Novel ways to encourage HIV testing are urgently needed. In Brighton, the use of a digital vending machine to distribute free self-test kits to men who have sex with men (MSM) using saunas is being piloted along with a campaign to increase awareness of self-testing.Methods
Volunteers attended design workshops and designers attended an LGBT community meeting. Participants completed a questionnaire and discussed visual concepts for the campaign. Workshops utilised tools such as personas (creating ‘characters’ to explore theoretical individuals’ thoughts and behaviours), construction of user journeys, and mock-ups of vending machine design and interaction.Results
There were 11 respondents; 8 aged <25, two 25–34 and one 45–64 years. Eight had previously tested for HIV. Two had self-tested. Themes relating to concerns with self-testing were: perceived reliability or ‘faith in the results’; tests being ‘done properly’; familiarity with self-testing; fear of needles or blood; STI screening; support if test positive. Factors encouraging HIV self-testing were: awareness; accessibility; confidence in ease of use.

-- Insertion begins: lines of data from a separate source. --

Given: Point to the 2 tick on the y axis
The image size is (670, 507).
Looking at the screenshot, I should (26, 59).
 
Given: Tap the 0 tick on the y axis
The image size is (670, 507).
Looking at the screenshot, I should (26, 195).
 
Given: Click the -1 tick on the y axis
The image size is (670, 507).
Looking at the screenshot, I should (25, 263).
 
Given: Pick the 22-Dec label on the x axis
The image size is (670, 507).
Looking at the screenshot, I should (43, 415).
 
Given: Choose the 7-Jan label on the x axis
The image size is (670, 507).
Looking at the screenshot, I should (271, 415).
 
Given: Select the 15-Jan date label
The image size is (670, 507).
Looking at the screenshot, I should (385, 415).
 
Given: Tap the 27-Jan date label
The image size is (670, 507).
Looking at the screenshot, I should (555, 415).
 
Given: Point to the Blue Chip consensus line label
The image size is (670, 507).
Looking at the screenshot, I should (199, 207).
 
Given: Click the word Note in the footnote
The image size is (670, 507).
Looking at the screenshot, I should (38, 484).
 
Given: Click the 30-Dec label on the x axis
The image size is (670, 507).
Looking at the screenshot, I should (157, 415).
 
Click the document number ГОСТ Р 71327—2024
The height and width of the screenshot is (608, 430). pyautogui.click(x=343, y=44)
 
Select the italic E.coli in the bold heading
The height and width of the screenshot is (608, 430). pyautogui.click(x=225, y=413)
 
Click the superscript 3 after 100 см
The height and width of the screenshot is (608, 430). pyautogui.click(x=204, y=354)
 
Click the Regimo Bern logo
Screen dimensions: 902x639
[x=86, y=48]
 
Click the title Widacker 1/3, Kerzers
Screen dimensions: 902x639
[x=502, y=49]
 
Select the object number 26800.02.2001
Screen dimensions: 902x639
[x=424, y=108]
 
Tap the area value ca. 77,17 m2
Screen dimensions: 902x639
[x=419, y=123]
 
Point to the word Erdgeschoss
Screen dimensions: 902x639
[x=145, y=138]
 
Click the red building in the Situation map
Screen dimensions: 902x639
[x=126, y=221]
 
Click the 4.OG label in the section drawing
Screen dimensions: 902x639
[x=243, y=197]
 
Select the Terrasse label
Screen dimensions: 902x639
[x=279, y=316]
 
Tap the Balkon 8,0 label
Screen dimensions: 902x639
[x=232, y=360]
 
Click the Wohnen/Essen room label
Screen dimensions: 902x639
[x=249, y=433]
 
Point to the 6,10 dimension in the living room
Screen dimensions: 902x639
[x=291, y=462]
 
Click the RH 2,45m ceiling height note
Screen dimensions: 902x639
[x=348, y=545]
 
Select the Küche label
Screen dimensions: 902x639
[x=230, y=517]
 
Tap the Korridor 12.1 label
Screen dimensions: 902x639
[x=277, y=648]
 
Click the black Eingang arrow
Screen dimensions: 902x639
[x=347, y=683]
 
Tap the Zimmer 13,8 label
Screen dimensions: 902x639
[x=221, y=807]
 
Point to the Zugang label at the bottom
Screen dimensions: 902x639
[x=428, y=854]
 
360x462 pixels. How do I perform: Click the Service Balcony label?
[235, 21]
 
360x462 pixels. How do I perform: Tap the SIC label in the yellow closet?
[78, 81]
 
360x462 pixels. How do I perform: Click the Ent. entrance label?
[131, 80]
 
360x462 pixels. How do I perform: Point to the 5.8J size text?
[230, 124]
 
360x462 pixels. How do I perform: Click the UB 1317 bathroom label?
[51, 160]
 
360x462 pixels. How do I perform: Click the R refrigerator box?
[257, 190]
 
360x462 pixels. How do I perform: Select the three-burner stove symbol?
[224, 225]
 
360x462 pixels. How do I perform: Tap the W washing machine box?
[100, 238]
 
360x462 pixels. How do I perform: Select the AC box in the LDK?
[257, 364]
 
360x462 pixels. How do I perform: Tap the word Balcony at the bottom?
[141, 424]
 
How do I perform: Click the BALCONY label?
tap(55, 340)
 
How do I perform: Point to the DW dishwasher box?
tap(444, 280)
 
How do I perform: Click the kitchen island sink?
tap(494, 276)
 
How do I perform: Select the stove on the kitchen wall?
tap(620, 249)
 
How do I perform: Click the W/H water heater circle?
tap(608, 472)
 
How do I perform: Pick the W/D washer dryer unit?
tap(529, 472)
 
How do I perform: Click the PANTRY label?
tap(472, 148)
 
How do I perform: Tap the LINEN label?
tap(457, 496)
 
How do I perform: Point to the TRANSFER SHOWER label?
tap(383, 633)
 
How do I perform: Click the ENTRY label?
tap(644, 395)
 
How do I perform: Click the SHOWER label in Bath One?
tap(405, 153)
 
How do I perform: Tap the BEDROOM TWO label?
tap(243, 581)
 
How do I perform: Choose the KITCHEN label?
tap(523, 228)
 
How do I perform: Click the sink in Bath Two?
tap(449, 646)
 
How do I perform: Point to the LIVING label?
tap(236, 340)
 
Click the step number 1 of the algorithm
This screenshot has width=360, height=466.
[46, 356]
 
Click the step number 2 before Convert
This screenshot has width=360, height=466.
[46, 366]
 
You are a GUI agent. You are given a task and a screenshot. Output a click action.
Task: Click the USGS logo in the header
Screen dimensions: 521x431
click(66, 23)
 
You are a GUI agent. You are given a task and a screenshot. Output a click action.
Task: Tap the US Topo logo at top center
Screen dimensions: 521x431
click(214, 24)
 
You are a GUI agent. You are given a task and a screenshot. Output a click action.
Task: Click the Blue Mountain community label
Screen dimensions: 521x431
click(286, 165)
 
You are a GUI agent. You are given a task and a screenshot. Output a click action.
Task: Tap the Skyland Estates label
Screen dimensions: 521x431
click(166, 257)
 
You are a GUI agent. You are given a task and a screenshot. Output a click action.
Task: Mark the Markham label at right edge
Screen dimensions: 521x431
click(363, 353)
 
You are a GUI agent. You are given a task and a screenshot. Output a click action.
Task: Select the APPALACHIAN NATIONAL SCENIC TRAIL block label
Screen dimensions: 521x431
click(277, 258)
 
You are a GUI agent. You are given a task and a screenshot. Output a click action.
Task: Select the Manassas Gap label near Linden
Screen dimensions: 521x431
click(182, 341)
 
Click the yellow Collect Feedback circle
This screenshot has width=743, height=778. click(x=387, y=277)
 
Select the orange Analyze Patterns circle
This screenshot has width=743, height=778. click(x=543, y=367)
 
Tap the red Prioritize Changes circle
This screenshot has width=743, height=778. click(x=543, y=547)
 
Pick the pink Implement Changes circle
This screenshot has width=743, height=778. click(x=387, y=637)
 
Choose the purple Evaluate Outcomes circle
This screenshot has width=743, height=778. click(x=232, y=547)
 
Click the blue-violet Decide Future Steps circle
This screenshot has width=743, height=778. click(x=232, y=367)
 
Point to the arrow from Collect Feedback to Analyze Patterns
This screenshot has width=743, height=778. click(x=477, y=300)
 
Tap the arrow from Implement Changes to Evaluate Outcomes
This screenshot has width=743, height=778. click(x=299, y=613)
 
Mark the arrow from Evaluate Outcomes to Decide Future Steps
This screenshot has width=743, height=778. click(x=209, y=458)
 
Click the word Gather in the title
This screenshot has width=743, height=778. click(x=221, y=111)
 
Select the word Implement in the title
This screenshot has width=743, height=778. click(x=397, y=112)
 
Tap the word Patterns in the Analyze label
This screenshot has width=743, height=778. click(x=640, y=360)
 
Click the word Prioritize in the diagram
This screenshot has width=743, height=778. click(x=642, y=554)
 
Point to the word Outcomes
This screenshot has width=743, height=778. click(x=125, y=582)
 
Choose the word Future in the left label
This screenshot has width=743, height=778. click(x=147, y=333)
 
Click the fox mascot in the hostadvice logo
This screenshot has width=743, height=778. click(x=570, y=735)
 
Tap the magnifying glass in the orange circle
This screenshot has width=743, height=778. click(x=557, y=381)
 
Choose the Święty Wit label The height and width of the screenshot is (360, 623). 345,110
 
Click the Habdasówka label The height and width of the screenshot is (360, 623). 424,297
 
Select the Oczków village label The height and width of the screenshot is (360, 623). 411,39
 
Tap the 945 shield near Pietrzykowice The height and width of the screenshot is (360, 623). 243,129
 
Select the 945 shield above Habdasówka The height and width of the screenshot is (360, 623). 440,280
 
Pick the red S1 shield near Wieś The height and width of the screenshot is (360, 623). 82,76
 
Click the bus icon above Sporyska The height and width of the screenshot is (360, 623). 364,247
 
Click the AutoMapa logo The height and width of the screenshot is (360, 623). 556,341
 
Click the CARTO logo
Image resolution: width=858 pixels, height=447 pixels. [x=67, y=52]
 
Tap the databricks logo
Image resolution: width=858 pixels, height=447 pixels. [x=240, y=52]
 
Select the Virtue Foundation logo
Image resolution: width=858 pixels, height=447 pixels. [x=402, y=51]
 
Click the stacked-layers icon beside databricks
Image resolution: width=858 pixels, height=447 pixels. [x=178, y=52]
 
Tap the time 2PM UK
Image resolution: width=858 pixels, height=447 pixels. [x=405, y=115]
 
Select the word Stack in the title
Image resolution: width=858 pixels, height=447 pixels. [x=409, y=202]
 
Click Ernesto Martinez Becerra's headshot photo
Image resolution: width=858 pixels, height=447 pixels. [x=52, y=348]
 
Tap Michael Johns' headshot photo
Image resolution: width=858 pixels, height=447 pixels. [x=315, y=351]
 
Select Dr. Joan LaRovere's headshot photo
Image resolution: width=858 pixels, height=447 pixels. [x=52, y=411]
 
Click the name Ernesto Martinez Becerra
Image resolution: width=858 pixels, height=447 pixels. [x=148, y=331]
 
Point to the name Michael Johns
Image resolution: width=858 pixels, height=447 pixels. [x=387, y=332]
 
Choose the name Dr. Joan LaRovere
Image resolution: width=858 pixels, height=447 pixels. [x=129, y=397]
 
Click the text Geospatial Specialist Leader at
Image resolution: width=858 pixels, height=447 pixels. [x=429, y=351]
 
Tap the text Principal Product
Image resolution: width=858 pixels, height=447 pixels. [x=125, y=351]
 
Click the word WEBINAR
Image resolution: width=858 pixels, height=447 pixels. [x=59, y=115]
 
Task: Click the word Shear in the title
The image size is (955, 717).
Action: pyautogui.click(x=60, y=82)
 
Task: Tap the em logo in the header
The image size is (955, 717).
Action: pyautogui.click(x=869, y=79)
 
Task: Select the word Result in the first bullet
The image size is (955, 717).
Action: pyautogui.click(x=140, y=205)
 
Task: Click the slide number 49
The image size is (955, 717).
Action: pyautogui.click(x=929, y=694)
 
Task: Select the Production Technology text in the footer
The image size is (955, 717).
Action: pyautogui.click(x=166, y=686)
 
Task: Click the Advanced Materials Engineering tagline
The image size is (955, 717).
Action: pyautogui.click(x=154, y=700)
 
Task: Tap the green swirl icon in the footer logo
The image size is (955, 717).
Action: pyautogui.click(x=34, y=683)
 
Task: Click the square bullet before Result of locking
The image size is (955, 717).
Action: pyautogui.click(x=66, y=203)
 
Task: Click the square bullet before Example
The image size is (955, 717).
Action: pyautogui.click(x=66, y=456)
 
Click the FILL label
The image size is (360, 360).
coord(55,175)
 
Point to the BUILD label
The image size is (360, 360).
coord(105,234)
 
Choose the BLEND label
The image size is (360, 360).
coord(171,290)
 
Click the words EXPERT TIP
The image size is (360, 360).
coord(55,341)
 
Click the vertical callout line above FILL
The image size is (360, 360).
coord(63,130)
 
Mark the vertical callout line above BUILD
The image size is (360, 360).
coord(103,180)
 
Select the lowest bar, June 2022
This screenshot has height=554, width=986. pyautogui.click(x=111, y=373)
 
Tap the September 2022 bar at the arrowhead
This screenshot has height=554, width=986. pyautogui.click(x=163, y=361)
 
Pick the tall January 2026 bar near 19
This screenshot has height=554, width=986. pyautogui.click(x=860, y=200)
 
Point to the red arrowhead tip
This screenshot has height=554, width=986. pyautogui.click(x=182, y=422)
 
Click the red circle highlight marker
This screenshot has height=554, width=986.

Key themes relating to visual campaign options were: sense of community and support; clinical versus community settings; giving clear information. Participant discussions using personas included targeting appropriate populations for self-testing and framing the campaign within the ‘gay scene’.Discussion
Few participants had previously self-tested Knowledge and generating a ‘sense of a testing community’ were the most important factors for promoting self-testing. Collaboration with designers and communities ensures a user-centred approach to HIV self-testing.